### Requirements:
Please retype the whole listing below without changing a single character, and omit the pictures.

......

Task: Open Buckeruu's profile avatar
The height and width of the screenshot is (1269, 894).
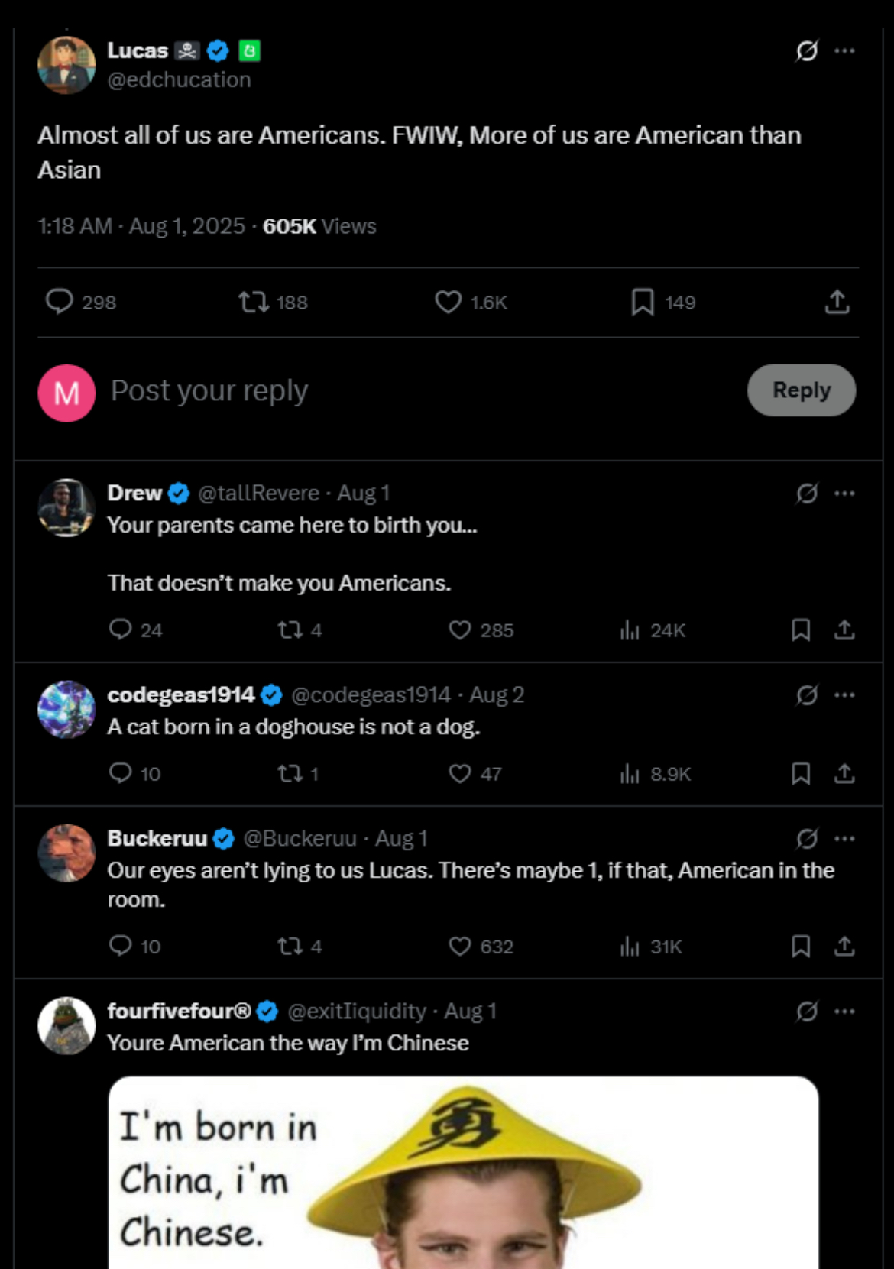Action: 66,853
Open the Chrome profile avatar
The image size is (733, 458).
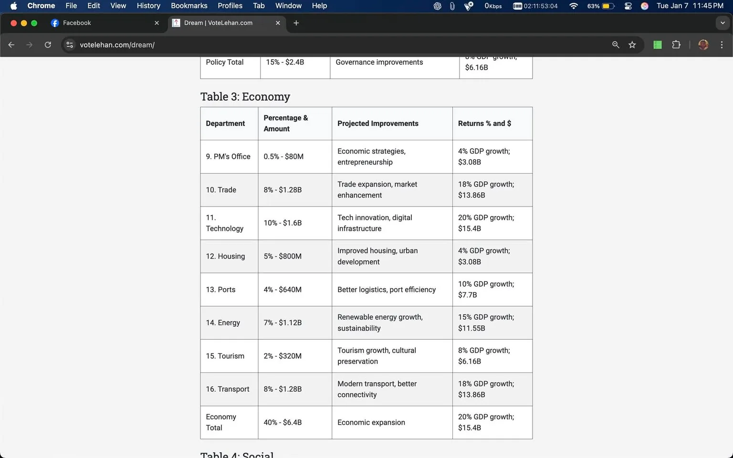(703, 44)
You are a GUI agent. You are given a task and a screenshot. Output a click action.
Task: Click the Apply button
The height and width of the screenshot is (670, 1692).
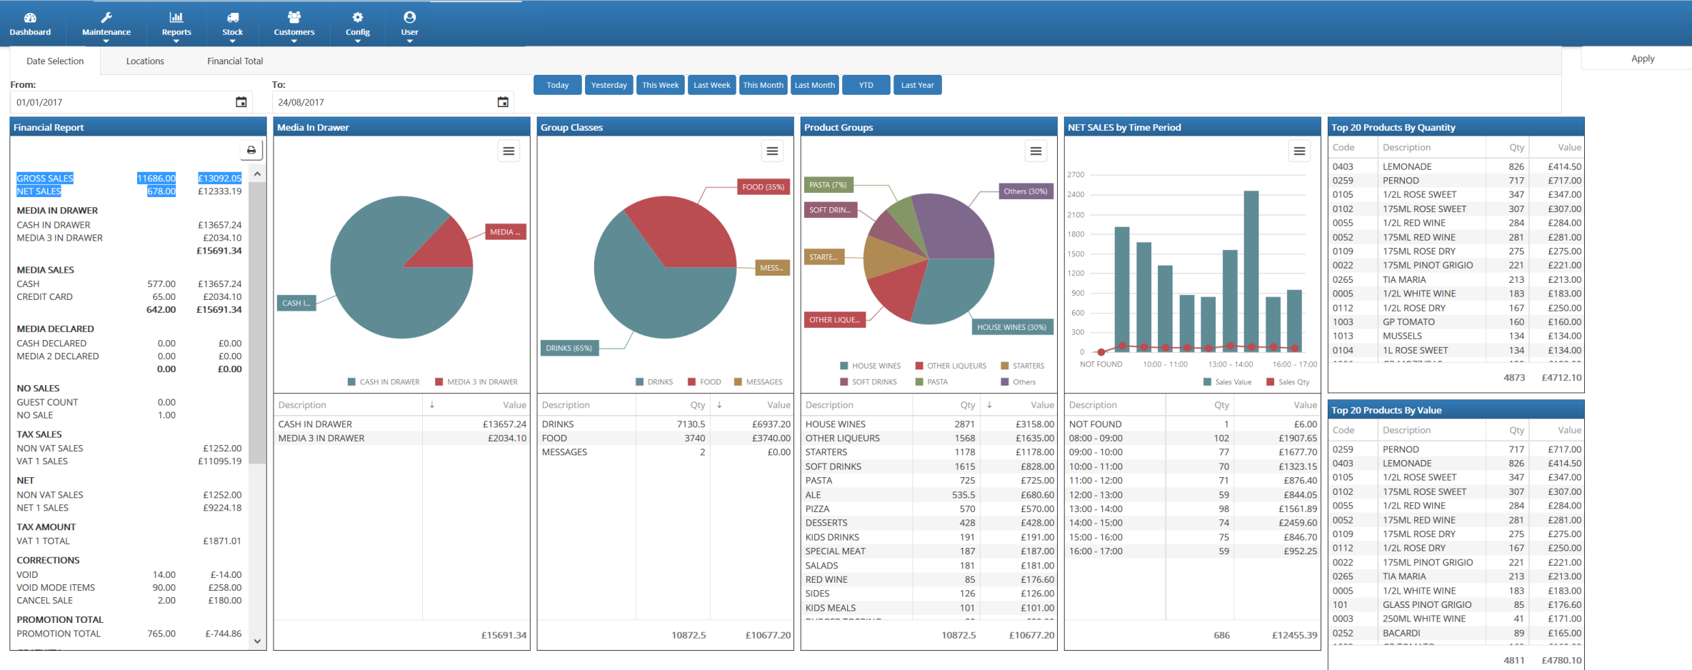[x=1642, y=59]
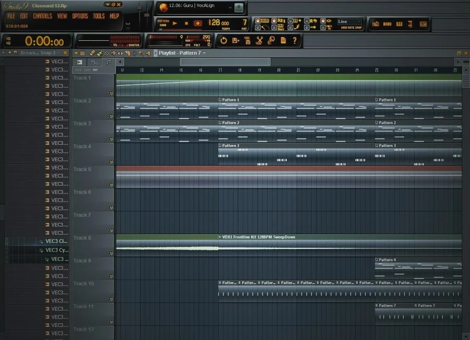
Task: Click the microphone one-click recording icon
Action: [271, 40]
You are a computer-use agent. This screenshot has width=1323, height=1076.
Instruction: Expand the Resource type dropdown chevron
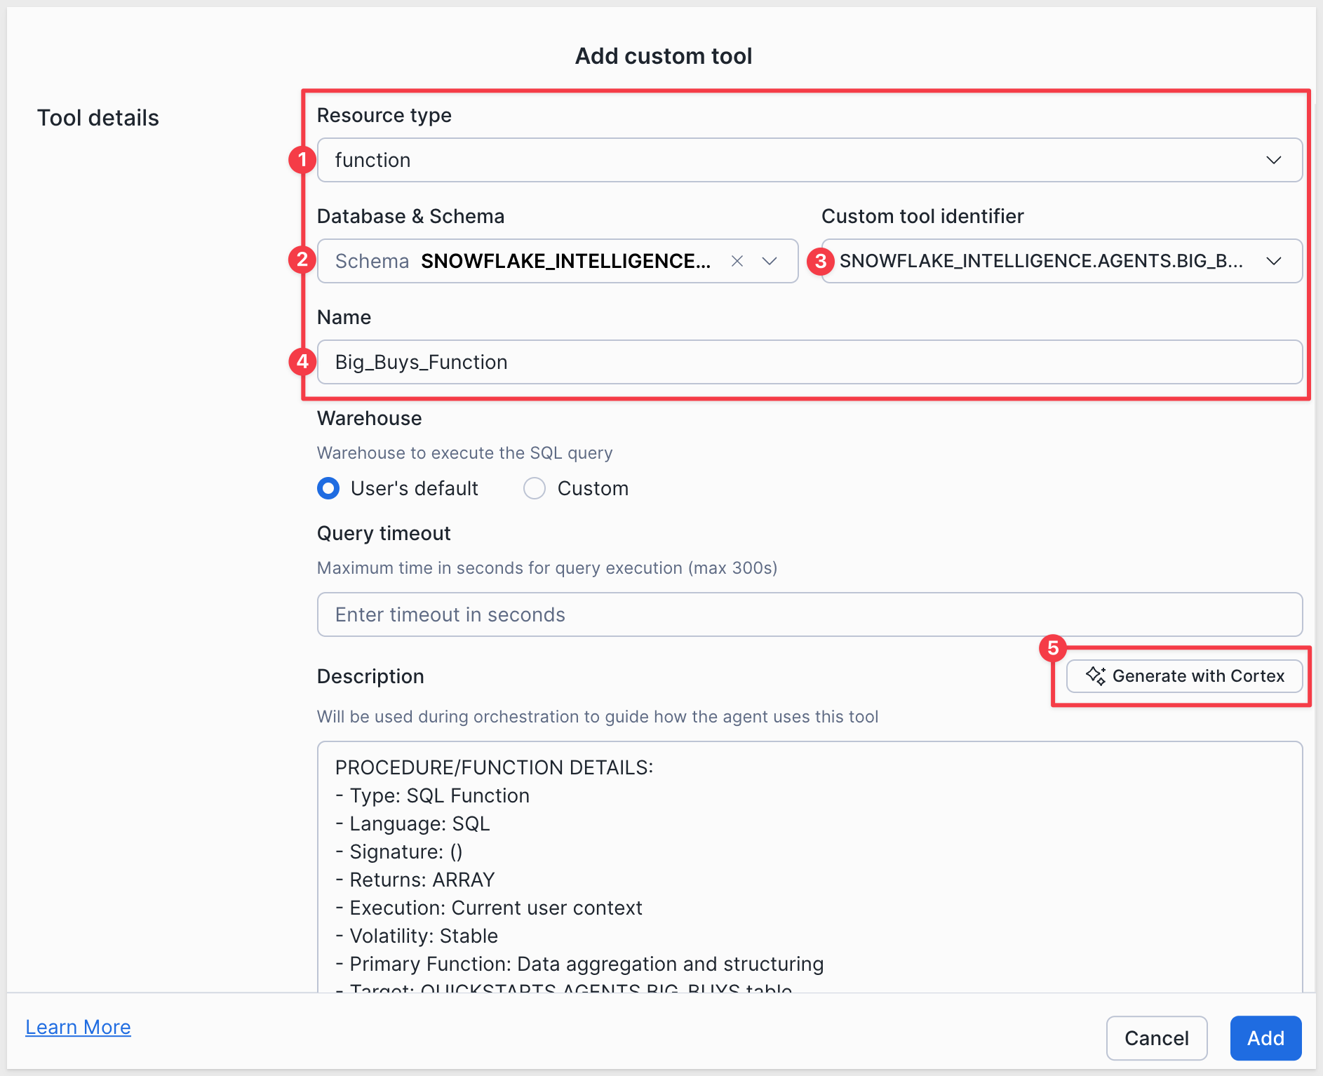(1273, 160)
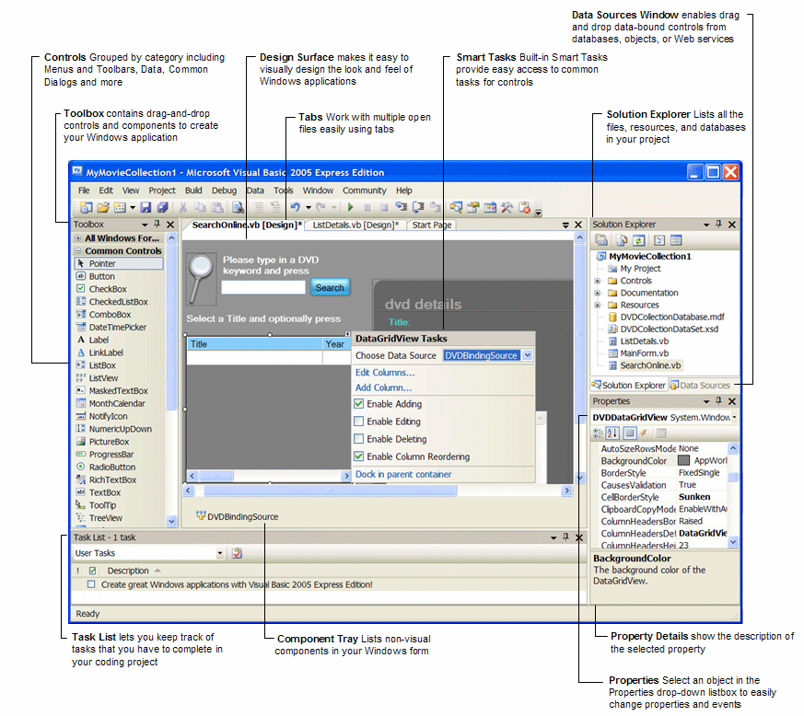The image size is (804, 716).
Task: Expand the Controls folder in tree
Action: coord(598,281)
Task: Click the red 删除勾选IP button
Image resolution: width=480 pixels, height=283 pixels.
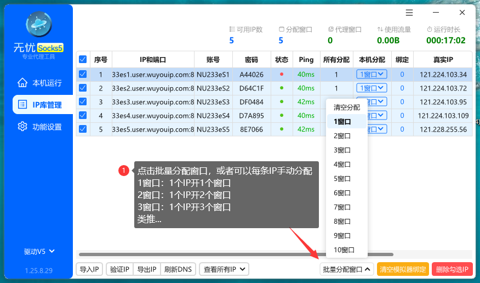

......

### Answer in full:
Task: Open Buckeruu's profile avatar
The height and width of the screenshot is (1269, 894).
Action: 66,853
Open the Chrome profile avatar
The image size is (733, 458).
(703, 44)
You are a GUI agent. You are given a task and a screenshot. Output a click action.
Task: Click the Apply button
The height and width of the screenshot is (670, 1692).
[x=1642, y=59]
Task: Click the microphone one-click recording icon
Action: [271, 40]
You are a computer-use agent. This screenshot has width=1323, height=1076.
Instruction: Expand the Resource type dropdown chevron
(1273, 160)
The image size is (804, 716).
Task: Expand the Controls folder in tree
Action: coord(598,281)
Task: Click the red 删除勾选IP button
Image resolution: width=480 pixels, height=283 pixels.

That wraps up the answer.